Saturday, September 14, 2013

Coming of Age on Zoloft


“Though antidepressants are effective at managing negative emotions, they don’t in themselves provide the sense of meaning and direction that a person equally needs in order to find her way in life.”


In Coming of Age on Zoloft: How Antidepressants Cheered Us Up, Let Us Down, and Changed Who We AreKatherine Sharpe explores the heart of this ambivalence through an intersection of her own experience, conversation with medical and psychiatric experts, and in-depth interviews with forty young adults who grew up on psychopharmaceuticals. 
Throughout the 1990s and 2000s, Americans grew ever more likely to reach for a pill to address a wide variety of mental and emotional problems...Depression, social anxiety, obsessive-compulsive disorder, and the like went from being strange clinical terms or scrupulously hidden secrets to constituting acceptable topics of cocktail party conversation — talk that was often followed up by chatter about the new miracle drugs for despair.  
Rightly or wrongly, antidepressants command powerful emotions; they can lead people to examine their deepest assumptions about themselves and the world. 
The notion that depression distorts the true self and that antidepressants merely restore what was there all along has often been invoked against the fear that by taking antidepressants, we might somehow be betraying our true natures.
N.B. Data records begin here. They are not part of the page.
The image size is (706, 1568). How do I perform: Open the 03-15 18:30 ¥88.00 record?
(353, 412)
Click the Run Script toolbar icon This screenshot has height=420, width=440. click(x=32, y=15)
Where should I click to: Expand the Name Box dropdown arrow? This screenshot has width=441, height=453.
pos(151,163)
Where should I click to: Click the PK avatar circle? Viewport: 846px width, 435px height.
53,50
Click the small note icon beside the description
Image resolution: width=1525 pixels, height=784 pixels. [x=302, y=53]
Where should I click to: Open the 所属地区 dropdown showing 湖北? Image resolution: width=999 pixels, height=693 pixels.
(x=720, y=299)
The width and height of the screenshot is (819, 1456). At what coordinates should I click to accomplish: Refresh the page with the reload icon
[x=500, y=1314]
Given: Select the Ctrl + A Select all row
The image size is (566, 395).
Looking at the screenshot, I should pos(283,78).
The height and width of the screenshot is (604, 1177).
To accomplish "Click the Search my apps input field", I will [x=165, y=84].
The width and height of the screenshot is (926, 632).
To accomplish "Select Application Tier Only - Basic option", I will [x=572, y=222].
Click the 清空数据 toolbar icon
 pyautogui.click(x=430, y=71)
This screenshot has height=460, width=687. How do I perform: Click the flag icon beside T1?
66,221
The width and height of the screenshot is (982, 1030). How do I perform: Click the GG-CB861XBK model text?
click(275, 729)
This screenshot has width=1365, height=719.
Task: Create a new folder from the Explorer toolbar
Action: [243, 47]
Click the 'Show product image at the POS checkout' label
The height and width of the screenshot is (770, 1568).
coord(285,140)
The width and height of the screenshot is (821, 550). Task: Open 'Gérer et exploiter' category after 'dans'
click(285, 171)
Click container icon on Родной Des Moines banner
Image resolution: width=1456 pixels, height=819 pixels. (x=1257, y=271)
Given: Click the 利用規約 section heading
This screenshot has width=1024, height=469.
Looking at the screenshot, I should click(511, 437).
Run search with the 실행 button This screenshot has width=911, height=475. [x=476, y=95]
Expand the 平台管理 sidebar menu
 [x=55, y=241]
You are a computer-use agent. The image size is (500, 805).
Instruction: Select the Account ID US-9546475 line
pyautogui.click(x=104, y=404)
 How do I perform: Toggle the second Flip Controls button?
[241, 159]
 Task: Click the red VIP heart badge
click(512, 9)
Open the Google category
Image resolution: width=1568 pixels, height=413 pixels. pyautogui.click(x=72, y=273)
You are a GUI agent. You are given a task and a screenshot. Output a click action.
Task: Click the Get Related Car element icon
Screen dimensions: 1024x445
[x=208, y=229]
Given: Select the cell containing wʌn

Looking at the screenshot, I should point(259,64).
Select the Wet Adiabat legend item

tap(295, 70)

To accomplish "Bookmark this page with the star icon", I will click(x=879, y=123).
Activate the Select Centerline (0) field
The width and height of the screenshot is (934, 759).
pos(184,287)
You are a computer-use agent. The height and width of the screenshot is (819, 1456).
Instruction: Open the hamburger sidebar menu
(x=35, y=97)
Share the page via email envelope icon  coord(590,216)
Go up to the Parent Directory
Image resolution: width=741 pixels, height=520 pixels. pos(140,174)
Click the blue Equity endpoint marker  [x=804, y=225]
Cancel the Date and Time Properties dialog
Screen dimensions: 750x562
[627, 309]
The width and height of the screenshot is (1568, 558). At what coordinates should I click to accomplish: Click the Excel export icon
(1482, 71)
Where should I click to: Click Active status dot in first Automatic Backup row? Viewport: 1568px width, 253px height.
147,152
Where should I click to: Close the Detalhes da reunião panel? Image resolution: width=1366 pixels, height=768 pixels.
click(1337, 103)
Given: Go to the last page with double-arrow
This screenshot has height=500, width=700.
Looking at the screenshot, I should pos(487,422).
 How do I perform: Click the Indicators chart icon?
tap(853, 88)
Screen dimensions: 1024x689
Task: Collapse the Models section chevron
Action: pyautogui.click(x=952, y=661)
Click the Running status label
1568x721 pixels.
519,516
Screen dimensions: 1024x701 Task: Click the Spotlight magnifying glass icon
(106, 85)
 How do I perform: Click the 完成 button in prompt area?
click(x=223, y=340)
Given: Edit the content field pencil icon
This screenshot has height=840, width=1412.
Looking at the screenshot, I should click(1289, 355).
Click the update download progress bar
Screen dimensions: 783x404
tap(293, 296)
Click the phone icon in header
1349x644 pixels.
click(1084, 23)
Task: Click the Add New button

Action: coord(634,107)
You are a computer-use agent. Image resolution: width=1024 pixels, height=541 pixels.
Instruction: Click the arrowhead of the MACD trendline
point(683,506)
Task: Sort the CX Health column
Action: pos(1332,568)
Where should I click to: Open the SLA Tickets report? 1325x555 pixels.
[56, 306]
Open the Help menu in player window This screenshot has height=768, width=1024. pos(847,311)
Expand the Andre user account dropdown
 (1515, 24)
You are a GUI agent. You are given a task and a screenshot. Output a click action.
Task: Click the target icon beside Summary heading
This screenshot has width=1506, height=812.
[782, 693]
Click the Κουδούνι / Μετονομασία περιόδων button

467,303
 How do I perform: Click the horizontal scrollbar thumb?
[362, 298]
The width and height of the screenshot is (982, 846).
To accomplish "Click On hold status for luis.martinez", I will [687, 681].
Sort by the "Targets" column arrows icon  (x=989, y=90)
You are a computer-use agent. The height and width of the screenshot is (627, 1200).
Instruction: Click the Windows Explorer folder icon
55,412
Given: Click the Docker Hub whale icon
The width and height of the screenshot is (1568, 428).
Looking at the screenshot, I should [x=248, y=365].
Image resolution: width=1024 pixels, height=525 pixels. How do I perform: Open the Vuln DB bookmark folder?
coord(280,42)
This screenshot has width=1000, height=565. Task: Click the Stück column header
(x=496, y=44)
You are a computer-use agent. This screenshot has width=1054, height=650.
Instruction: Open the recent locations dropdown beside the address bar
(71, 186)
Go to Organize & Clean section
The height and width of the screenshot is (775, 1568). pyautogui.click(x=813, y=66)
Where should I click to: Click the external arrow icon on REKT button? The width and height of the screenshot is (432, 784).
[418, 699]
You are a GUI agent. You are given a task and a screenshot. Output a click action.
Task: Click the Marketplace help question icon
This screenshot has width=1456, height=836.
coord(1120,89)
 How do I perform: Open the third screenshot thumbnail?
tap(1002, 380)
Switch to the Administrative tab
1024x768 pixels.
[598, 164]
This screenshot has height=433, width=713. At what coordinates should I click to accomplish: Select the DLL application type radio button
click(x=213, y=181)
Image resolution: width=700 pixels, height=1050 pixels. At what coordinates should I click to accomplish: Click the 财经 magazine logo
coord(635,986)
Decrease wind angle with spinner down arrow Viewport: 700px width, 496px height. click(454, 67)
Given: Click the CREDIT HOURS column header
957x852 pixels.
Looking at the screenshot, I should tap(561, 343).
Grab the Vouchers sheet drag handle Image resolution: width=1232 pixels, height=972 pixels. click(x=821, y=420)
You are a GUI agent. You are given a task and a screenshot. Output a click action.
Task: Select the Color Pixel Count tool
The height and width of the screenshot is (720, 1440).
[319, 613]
But that belief in particular is one that people who start medication young cannot fall back on. Worries about how antidepressants might affect the self are greatly magnified for people who begin using them in adolescence, before they’ve developed a stable, adult sense of self. Lacking a reliable conception of what it is to feel “like themselves,” young people have no way to gauge the effects of the drugs on their developing personalities. Searching for identity — asking “Who am I?” and combing the inner and outer worlds for an answer that seems to fit — is the main developmental task of the teenage years. And for some young adults, the idea of taking a medication that could frustrate that search can become a discouraging, painful preoccupation.